DATA below:

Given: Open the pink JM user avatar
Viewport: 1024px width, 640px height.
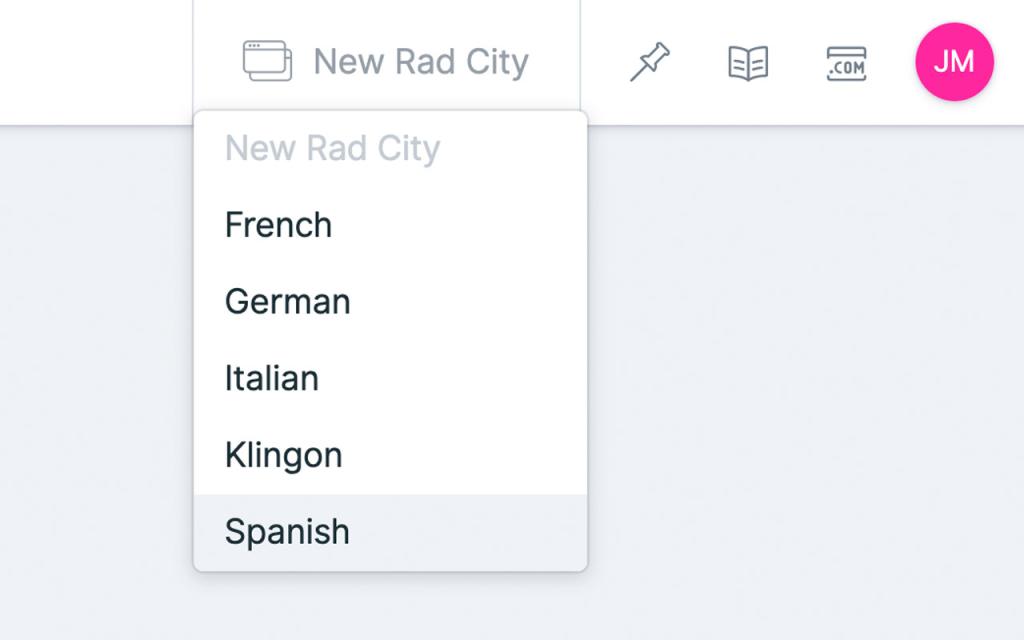Looking at the screenshot, I should coord(954,62).
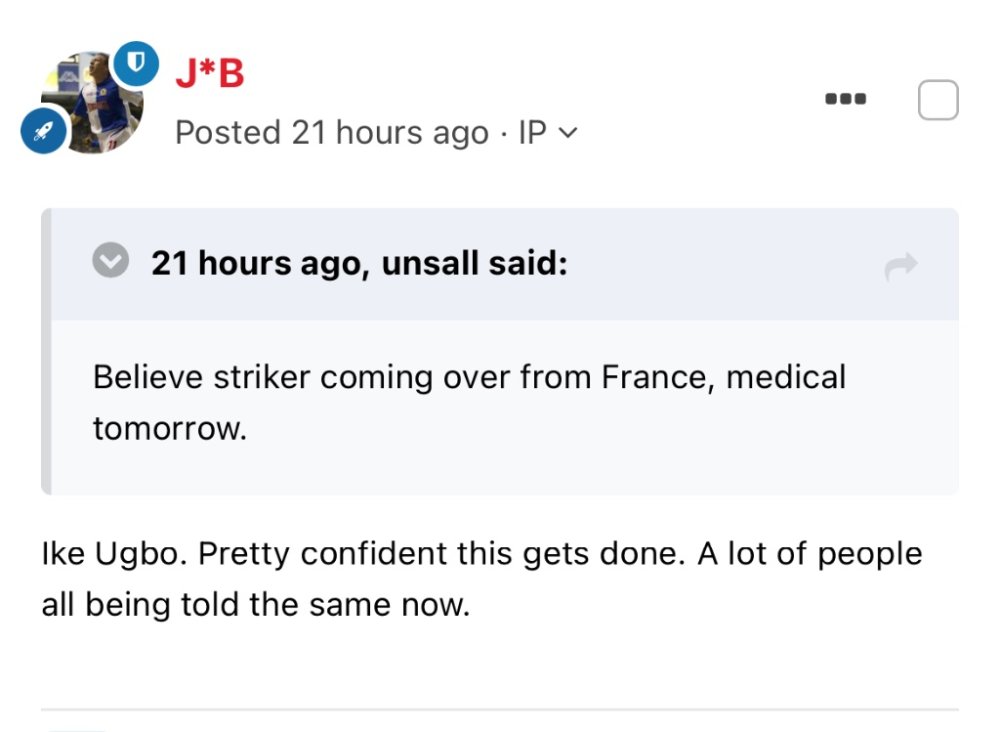Expand the IP dropdown chevron
1000x732 pixels.
[x=569, y=133]
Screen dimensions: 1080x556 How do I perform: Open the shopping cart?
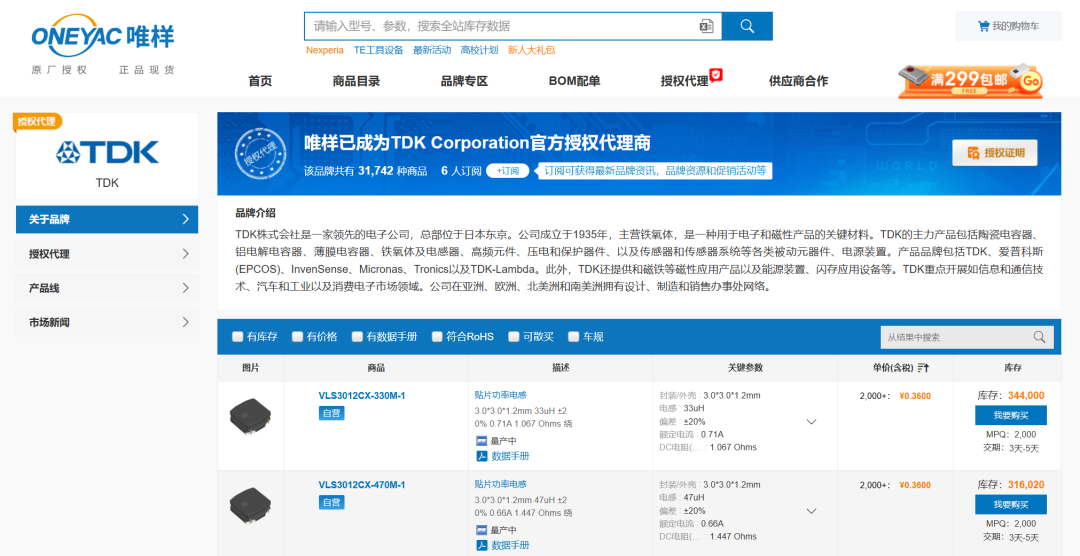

End of DATA.

Write out the material above again, word for word, minus its pictures.

FINISHED EXERCISE.
Given: Open the pink JM user avatar
Viewport: 1024px width, 640px height.
Looking at the screenshot, I should coord(954,62).
Expand the IP dropdown chevron
1000x732 pixels.
[x=569, y=133]
Screen dimensions: 1080x556 How do I perform: Open the shopping cart?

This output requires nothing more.